Il quadrante di Pasteur
Cosa significa dunque fare ricerca nel quadrante Pasteur e chi sono gli scienziati che vi operano? In primo luogo, il punto di partenza di queste ricerche è, come già detto, una finalità pratica e si possono fare tanti esempi sui campi di ricerca che si inscrivono in questo quadrante del diagramma di Stokes: la ricerca medica che ha come finalità la cura dei malati, la meteorologia, l’agronomia, i nuovi materiali e molti altri ancora. Pur avendo questo tipo di ricerca un fine applicativo, in tutti questi campi vi sono sempre informazioni ancora mancanti che devono essere ricercate. E non costituisce forse questo un avanzamento della conoscenza?

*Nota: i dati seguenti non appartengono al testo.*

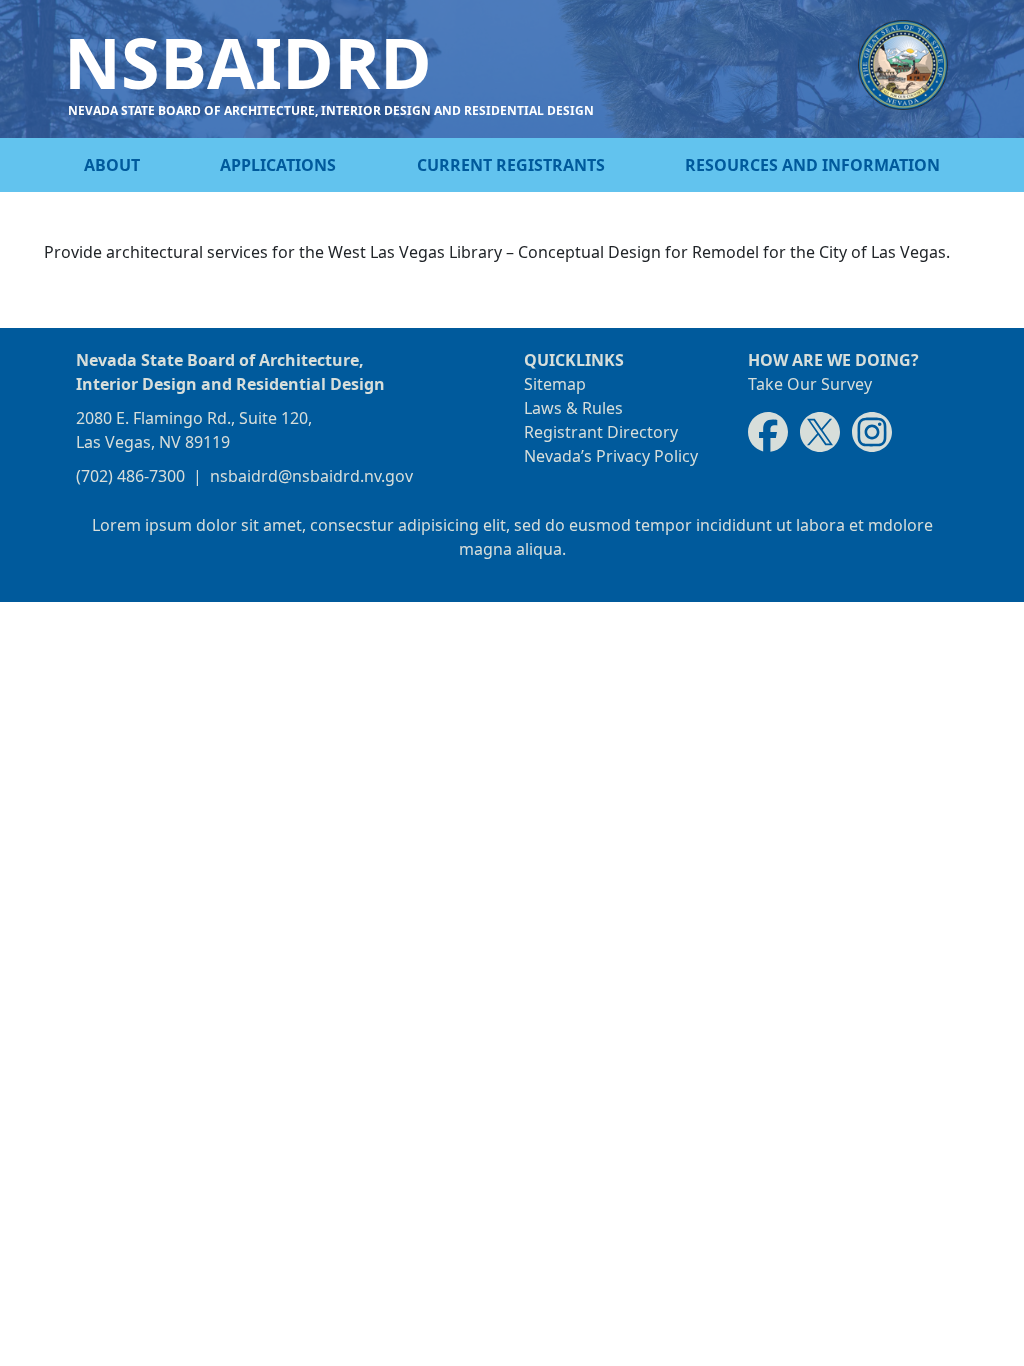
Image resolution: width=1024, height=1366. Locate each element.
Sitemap (555, 384)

Per questo nella scienza moderna esistono ormai vaste aree grigie di contiguità fra i diversi tipi di ricerca che ci ostiniamo a definire con diversi aggettivi, senza peraltro riuscire a distinguerle compiutamente.
Voglio concludere questa breve nota, che peraltro, come già detto, si limita ad un adattamento di informazioni e concetti da un seminario del collega A.R. Ravishankara, con una preghiera a tutto il mondo della ricerca, inclusi i responsabili pubblici del suo finanziamento: smettiamola di accapigliarci sugli aggettivi e consideriamo che, in fondo, esistono davvero solo due tipi di ricerca: la buona ricerca e la ricerca di scarsa qualità e che è necessario provvedere adeguato supporto alla prima e, possibilmente, non finanziare la seconda.

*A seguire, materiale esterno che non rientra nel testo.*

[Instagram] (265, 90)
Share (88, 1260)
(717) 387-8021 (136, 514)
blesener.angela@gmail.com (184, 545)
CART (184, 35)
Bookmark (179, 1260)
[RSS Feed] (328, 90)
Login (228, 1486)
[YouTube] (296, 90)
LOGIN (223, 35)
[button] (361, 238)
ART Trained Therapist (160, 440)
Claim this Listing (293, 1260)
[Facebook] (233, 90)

Ovviamente su chi e come decide quale sia la buona e la cattiva ricerca il dibattito è sempre aperto. Purtroppo nel nostro Paese la valutazione della ricerca segue tradizionalmente vie impervie e sconosciute ai più, che non hanno certamente dato fino ad oggi buona prova di efficacia: si legga a questo fine l’analisi introduttiva sullo stato della ricerca nazionale nel testo del PNR 2015-2020.